Task data:

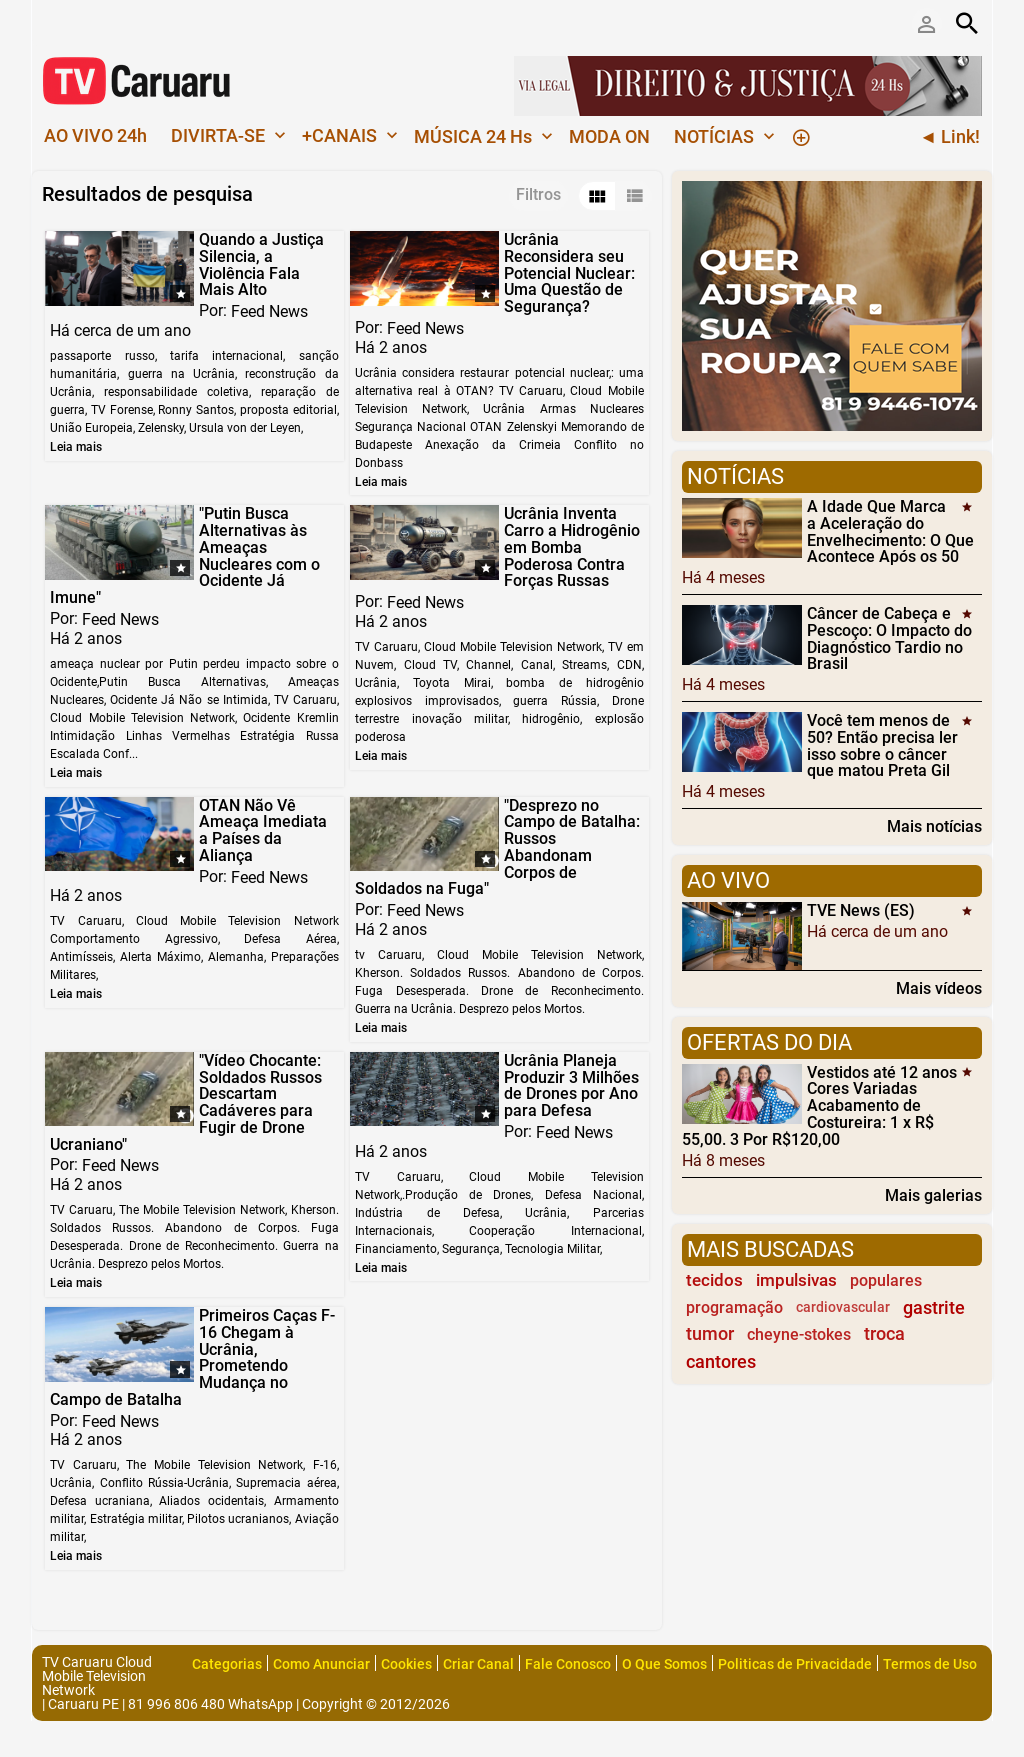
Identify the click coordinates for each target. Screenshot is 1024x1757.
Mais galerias (933, 1195)
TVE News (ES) (861, 910)
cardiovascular (843, 1307)
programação (734, 1307)
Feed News (269, 311)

What the exercise asks: Print the records above exactly, minus pictures.

Solution to the exercise:
Identify the click coordinates for each target. Screenshot is 1024x1757.
Mais galerias (933, 1195)
TVE News (ES) (861, 910)
cardiovascular (843, 1307)
programação (734, 1307)
Feed News (269, 311)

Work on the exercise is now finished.